Inflammation and its impact on anaemia in chronic kidney disease: from haemoglobin variability to hyporesponsiveness

Abstract

The availability of erythropoiesis-stimulating agents (ESAs) has revolutionized the treatment of anaemia in patients with chronic kidney disease. However, maintaining patients at haemoglobin (Hb) levels that are both safe and provide maximal benefit is a continuing challenge in the field. Based on emerging data on the potential risks of Hb treatment targets >13 g/dL, treatment targets have recently been lowered. In the latest revision (March 2008) of the European product labelling for the ESA class of drugs, the target treatment range was lowered to 10-12 g/dL. Fluctuation of Hb levels or 'Hb variability' during treatment with ESAs is a well-documented phenomenon.

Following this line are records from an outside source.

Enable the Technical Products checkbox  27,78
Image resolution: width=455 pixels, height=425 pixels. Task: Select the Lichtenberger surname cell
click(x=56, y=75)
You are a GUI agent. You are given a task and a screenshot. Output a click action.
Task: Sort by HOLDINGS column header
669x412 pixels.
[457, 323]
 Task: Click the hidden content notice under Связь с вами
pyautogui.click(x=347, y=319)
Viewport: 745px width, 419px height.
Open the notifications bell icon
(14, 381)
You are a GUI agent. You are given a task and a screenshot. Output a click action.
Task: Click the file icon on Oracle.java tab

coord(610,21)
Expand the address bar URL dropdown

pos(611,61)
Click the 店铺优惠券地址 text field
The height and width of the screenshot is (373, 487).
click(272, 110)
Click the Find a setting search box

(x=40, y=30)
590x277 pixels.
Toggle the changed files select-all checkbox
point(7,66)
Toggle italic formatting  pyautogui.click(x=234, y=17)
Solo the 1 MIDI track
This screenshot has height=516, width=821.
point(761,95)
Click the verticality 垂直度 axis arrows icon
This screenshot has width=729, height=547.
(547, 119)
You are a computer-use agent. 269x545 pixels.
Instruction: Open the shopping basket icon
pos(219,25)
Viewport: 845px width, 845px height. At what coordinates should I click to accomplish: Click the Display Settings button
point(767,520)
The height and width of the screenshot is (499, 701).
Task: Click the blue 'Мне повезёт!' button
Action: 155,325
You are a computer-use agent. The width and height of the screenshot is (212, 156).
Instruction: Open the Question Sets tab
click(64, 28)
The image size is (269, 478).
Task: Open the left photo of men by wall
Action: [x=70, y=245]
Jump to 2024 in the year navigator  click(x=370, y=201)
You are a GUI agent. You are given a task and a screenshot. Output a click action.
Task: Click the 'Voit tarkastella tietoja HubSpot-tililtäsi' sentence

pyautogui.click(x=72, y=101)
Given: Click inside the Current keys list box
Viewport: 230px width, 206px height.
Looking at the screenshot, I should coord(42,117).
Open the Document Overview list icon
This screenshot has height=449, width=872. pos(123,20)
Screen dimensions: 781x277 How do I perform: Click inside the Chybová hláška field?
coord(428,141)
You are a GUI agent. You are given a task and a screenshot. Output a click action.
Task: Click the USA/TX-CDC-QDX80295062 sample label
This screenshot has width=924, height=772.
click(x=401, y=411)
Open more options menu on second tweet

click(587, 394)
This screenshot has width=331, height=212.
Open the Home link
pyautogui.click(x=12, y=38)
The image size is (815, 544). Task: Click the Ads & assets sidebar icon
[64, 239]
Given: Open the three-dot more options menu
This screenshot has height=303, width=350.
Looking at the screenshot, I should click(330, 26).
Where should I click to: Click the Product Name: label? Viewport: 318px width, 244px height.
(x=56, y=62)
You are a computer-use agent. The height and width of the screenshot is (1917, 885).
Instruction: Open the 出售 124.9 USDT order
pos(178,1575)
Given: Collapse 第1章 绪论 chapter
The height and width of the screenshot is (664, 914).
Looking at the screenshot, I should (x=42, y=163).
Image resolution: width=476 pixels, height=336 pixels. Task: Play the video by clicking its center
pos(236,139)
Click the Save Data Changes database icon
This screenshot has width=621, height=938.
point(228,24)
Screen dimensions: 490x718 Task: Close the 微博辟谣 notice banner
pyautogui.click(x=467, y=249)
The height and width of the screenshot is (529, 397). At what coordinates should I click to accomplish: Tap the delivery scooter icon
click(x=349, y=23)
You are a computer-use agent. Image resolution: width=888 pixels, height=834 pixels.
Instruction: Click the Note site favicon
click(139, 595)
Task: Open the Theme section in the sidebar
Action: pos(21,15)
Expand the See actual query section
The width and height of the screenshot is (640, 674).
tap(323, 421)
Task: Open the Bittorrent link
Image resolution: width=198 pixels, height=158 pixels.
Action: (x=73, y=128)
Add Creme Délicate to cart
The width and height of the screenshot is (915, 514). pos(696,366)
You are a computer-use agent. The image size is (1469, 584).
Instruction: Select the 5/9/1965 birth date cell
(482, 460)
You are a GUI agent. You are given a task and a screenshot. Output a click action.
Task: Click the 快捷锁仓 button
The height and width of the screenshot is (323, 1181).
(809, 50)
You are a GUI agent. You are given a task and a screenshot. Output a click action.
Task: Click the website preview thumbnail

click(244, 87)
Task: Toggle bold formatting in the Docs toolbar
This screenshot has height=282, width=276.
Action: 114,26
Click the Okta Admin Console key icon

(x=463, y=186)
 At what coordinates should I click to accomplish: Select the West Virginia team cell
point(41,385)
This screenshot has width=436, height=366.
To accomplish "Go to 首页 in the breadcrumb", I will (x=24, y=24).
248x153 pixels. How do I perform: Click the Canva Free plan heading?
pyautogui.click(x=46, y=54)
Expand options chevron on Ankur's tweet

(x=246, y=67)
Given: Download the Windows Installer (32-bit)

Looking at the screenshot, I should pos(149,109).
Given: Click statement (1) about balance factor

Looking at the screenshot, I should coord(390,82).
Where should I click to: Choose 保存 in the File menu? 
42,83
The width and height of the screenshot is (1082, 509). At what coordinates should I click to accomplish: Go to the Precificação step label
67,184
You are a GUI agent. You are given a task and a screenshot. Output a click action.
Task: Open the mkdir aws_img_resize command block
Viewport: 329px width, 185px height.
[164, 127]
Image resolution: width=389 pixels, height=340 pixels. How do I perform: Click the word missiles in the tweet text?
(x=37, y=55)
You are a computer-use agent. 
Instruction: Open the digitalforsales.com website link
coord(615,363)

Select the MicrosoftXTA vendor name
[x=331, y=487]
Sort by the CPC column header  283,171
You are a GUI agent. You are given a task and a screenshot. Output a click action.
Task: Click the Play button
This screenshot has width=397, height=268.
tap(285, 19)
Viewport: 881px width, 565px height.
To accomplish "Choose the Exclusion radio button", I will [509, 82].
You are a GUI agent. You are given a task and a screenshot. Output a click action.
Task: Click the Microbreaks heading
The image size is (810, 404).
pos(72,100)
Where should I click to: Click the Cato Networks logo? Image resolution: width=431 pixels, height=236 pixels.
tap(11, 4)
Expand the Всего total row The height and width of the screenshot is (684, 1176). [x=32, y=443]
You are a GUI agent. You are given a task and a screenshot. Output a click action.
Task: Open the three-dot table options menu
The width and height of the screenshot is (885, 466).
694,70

Hb levels that are either too high or too low may have an adverse effect on patient outcomes; thus, it is important to understand the causes of Hb variability in order to achieve optimal treatment. Several factors are believed to contribute to variation in the Hb level, including patient comorbidities and intercurrent events. Inflammation is also an important factor associated with Hb variability, and the consequences of persistent inflammatory activity are far-reaching in affected patients. This review addresses the complex role of inflammation in chronic kidney disease, as evidenced by the apparent state of deranged inflammatory markers. The mechanisms by which inflammatory cytokines may affect the response to ESAs, the development of anaemia and poor treatment outcomes are also examined. In addition, various options for intervention to enhance the response to ESAs in haemodialysis patients with inflammation are considered.

Fig. 1

Factors associated with Hb variability. Hb, haemoglobin; sHPT, secondary hyperparathyroidism; PRCA, pure red cell aplasia; RBC, red blood cell.

Fig. 2

Hb levels and risk for mortality and hospitalization in the Dialysis Outcomes and Practice Patterns Study (DOPPS). Hb, haemoglobin. Reprinted from [10], Copyright (2004), with permission from Elsevier.

Fig. 3

Relationship between inflammatory cytokines and response to epoetin. IL, interleukin; rh-EPO, recombinant human erythropoietin; TNF-α, tumour necrosis factor-α. Reprinted from [40] by permission from Macmillan Publishers Ltd.

Fig. 4

Correlation between change in TNF-α and Hb in patients treated with pentoxifylline [74]. Hb, haemoglobin; TNF-α, tumour necrosis factor-α.